Deleted Scenes: (11:16) 9 deleted scenes from the movie. The sound is not processed or cleaned up and the picture isn’t great on a few of them. Whether it was intentional or not – I think the first half of the scenes were removed because they make Phil appear more unlikeable. He seems more xenophobic. It is passive, more out of ignorance, but it really bothers me for some reason. The second half actually make him a bit more relatable, they probably should have been included.
Everybody Loves Kostya Episodes – These are in Russian with subtitles. If you don’t mind subtitles or are interested in seeing a different cultural take on something you might know pretty well – they’re really interesting. Not presented in HD.
“Baggage” (24:26) This is the epidsode that was originally intended to be used for the pilot, but was scrapped in favor of the other included episode.
“The Family Bed” (24:26) A funny episode, this one was ultimately chosen for the pilot.
Everybody Loves Raymond Episodes – These are great episodes. If you haven’t watched the show, check it out. You won’t be sorry.

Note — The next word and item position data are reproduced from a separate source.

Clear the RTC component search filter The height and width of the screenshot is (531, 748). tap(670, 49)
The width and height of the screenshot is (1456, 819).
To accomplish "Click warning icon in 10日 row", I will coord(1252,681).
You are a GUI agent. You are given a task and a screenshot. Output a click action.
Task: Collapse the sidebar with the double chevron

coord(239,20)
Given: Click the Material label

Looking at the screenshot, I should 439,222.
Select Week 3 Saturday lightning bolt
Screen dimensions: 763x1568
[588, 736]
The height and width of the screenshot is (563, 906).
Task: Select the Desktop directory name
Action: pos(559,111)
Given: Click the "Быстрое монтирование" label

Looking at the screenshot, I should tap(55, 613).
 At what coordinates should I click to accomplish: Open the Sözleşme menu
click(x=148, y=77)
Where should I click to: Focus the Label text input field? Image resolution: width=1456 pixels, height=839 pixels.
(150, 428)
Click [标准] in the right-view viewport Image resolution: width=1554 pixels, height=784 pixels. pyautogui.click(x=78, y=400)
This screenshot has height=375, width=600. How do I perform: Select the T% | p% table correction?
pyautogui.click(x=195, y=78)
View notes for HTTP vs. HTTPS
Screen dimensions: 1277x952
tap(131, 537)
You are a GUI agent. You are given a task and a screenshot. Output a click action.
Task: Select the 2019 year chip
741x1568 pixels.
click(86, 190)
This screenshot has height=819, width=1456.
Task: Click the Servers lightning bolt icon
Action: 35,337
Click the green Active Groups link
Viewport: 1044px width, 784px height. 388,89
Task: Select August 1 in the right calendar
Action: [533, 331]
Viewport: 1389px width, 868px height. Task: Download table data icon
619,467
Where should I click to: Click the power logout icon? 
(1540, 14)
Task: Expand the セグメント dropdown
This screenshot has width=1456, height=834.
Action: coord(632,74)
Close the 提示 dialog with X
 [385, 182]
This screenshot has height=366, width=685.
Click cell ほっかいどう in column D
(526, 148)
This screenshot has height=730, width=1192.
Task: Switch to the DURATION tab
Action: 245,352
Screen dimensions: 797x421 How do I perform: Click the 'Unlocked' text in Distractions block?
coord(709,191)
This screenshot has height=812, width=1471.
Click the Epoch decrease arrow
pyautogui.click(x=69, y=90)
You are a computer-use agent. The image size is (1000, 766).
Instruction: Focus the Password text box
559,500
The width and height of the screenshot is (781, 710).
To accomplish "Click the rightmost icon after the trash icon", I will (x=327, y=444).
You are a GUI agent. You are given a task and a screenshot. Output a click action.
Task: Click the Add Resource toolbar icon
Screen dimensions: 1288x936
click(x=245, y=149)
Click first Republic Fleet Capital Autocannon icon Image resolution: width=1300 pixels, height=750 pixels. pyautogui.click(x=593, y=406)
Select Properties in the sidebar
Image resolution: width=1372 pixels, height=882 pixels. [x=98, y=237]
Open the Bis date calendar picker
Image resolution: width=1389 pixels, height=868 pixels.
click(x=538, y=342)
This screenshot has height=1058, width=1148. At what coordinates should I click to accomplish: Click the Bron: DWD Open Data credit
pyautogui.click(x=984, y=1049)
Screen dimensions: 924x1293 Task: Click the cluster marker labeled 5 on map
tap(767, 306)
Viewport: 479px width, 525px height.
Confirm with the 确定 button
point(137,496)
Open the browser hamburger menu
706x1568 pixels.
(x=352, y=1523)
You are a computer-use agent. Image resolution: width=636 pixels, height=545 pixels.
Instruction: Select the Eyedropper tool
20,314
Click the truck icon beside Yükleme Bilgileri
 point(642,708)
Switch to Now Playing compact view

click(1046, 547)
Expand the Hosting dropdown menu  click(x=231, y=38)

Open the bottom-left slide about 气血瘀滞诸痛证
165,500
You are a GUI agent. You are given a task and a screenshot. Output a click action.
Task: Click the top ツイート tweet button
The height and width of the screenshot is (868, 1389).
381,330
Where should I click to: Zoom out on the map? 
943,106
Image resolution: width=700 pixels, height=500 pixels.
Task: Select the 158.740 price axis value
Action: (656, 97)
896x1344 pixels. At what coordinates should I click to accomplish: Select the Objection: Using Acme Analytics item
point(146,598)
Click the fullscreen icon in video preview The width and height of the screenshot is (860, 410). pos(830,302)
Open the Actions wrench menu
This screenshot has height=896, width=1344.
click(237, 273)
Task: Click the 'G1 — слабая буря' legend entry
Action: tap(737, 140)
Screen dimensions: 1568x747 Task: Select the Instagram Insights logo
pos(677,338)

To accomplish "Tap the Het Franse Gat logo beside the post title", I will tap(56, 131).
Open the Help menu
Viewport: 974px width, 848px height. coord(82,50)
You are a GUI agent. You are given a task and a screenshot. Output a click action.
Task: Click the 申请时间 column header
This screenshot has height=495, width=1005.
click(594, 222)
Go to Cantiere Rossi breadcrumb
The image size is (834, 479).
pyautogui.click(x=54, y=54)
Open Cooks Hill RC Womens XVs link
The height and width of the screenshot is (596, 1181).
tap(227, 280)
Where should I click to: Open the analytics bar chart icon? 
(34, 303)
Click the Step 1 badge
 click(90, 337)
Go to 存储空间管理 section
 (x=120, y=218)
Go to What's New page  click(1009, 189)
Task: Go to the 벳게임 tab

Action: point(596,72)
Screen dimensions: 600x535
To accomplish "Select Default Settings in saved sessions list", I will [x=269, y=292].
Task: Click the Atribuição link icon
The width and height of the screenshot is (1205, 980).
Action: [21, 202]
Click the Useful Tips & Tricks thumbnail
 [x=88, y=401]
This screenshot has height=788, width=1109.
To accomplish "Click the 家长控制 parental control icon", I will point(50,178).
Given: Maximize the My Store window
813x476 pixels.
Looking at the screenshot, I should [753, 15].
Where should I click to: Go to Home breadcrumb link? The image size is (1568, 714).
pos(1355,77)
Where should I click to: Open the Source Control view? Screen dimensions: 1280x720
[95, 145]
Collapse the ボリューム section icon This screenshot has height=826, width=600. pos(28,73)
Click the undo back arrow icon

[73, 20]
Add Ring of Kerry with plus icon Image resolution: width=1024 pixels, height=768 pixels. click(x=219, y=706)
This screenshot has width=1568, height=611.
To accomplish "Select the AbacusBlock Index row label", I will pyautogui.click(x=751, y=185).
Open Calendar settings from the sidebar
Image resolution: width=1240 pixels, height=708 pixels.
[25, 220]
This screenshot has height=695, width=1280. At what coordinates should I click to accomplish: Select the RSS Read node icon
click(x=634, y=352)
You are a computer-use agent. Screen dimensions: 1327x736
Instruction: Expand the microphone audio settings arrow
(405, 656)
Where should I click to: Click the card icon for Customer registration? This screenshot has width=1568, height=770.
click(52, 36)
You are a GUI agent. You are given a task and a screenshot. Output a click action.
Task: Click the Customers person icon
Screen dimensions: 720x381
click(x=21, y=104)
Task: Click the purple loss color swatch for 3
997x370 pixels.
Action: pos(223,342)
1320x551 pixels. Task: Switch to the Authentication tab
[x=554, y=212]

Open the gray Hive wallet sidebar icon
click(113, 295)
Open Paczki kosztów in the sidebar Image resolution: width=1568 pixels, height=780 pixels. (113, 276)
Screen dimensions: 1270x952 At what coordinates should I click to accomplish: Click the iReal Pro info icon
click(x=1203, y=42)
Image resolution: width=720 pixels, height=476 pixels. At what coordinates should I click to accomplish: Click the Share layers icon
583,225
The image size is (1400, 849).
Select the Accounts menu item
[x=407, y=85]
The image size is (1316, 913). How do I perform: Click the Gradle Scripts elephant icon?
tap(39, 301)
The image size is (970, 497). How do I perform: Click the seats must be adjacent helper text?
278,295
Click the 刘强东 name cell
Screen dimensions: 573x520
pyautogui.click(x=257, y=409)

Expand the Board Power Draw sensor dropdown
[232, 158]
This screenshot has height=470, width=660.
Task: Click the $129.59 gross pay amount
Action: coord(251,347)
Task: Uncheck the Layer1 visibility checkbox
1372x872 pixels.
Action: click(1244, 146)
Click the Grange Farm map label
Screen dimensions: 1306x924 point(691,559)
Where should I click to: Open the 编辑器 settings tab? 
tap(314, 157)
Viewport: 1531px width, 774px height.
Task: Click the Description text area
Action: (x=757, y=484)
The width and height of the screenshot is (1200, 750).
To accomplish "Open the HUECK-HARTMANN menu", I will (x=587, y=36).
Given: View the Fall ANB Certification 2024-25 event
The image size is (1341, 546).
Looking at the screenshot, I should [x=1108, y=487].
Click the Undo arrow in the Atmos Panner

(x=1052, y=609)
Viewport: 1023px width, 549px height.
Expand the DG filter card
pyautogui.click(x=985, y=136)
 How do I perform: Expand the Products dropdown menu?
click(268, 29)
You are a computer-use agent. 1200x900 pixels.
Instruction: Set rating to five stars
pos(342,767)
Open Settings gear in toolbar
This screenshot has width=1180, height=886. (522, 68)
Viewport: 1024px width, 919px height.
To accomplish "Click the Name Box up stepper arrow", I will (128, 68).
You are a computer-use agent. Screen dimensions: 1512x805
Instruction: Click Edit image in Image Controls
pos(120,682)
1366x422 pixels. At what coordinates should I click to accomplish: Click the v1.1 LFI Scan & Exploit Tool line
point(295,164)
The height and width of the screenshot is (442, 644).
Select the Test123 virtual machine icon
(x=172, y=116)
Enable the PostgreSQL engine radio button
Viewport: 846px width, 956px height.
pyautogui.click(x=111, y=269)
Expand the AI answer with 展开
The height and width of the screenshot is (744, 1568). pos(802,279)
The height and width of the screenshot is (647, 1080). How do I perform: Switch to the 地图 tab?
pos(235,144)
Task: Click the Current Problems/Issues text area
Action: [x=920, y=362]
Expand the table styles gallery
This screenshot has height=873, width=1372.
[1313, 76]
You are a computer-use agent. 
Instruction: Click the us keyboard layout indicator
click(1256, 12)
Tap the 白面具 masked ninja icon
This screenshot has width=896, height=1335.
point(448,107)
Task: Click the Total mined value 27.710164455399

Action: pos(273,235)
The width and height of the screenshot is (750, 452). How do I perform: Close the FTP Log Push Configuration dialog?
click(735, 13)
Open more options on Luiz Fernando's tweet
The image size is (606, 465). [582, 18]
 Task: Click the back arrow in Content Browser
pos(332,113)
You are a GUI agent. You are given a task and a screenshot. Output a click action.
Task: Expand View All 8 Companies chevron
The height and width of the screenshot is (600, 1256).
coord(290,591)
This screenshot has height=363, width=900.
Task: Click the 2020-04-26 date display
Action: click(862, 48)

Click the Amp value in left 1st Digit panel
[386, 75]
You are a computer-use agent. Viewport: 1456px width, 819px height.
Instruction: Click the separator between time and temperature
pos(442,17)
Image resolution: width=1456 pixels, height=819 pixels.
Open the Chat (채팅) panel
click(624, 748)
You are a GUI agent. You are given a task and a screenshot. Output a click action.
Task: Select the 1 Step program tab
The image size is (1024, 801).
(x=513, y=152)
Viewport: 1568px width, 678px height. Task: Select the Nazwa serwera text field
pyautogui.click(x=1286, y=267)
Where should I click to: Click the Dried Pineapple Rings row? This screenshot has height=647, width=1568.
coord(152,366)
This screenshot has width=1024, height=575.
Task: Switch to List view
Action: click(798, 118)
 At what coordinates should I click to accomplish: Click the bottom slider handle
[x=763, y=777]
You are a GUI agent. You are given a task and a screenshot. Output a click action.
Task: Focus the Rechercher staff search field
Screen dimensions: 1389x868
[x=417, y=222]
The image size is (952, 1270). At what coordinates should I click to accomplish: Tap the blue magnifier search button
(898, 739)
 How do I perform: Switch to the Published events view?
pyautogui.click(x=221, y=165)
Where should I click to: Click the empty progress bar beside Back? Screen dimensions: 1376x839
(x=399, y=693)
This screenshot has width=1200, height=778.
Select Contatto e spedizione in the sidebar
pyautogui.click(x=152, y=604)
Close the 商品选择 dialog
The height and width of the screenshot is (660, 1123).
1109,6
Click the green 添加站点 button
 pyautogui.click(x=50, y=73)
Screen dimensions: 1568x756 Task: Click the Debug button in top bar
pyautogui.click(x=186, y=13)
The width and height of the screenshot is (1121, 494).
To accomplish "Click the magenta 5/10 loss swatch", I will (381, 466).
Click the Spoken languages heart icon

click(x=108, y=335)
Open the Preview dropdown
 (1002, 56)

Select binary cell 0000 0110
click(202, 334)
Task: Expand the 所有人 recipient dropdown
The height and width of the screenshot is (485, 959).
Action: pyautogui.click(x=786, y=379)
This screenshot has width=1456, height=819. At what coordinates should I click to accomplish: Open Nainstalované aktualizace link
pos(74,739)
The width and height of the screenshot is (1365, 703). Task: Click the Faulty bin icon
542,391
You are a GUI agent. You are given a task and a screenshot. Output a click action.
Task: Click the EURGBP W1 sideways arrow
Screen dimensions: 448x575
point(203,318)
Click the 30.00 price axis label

“Baggage” (22:42) This is a great episode. It’s really interesting just how close they left the script between the Russian and American shows.
“The Family Bed” (22:48) An early episode not presented in HD, but a pretty good story.
Old Jews Telling Jokes (01:15) – Phil Rosenthal’s father, Max, tells a joke for a website. Its inclusion here is self indulgent, but kind of funny to see his Dad have some pretty great timing.
Theatrical Trailer (02:26) is included here.